Weather: Cold for a few more days.

Trail conditions: Good.

Got the bar open by 1pm yesterday, Thanks Ron Weiner from White Pine for coming to my rescue. Despite internet rumors, we did not burn to the ground, we only had a little smoke coming up from the crawl space.

Riders have been reporting very good conditions out there, except trail 8 coming from Ironwood. Everything else has been good that I have heard of.

The DNR told me to contact Michigan Snowmobile Association (MSA) to report bad trail conditions. At times there are reasons for bad trails, extra heavy traffic, warm temps, breakdowns, ect……. But if you continue to see bad conditions do all of us a favor, take the time to contact MSA. Don’t be sarcastic, just be honest, but please take the time to contact them. Especially if you are a business in the area, listen to the people that come to your place, and encourage them to take the time to contact MSA to help us all. http://www.msasnow.org/contact-us/

Snowball Cancer shirts are on Sale again. Click here.

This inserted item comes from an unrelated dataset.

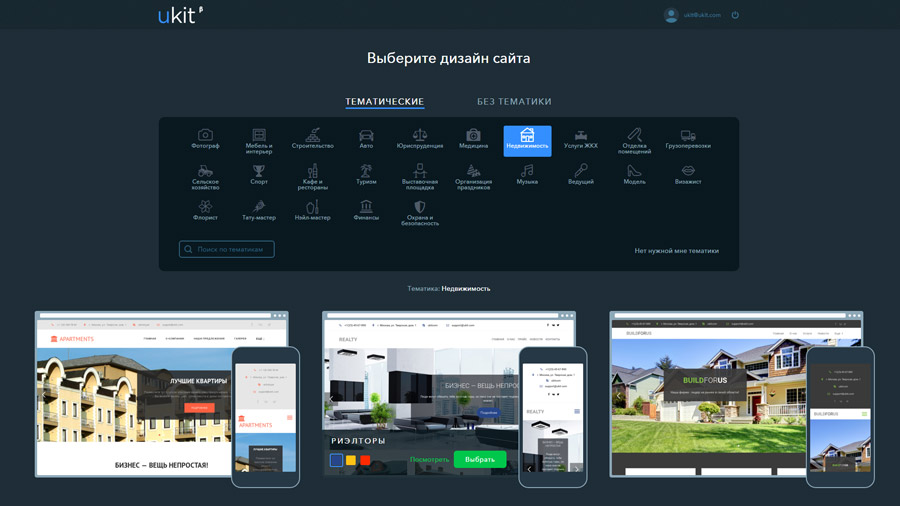
Task: Click the power logout icon
Action: click(x=735, y=15)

Nick is doing a fun ride today starting at the Bay Bar at 9am EST and making a few stops along the way. They will be back at the Bar around 6pm.

ride 1: https://www.facebook.com/events/961948153890266/
ride 2: https://www.facebook.com/events/523800124461630/
ride 3: https://www.facebook.com/events/192790867742739/
Final stop: https://www.facebook.com/events/1103708046327085/

This Saturday and Sunday is Free Fishing weekend in Michigan.

A man was having premature ejaculation problems so he went to the doctor. The doctor said, “When you feel like you are getting ready to ejaculate, try startling yourself.” That same day the man went to the store and bought himself a starter pistol and ran home to his wife. That night the two were having sex and found themselves in the 69 position. The man felt the urge to ejaculate and fired the starter pistol. The next day he went back to the doctor who asked how it went. The man answered, “Not well. When I fired the pistol, my wife pooped on my face, bit three inches off my penis, and my neighbor came out of the closet with his hands in the air.”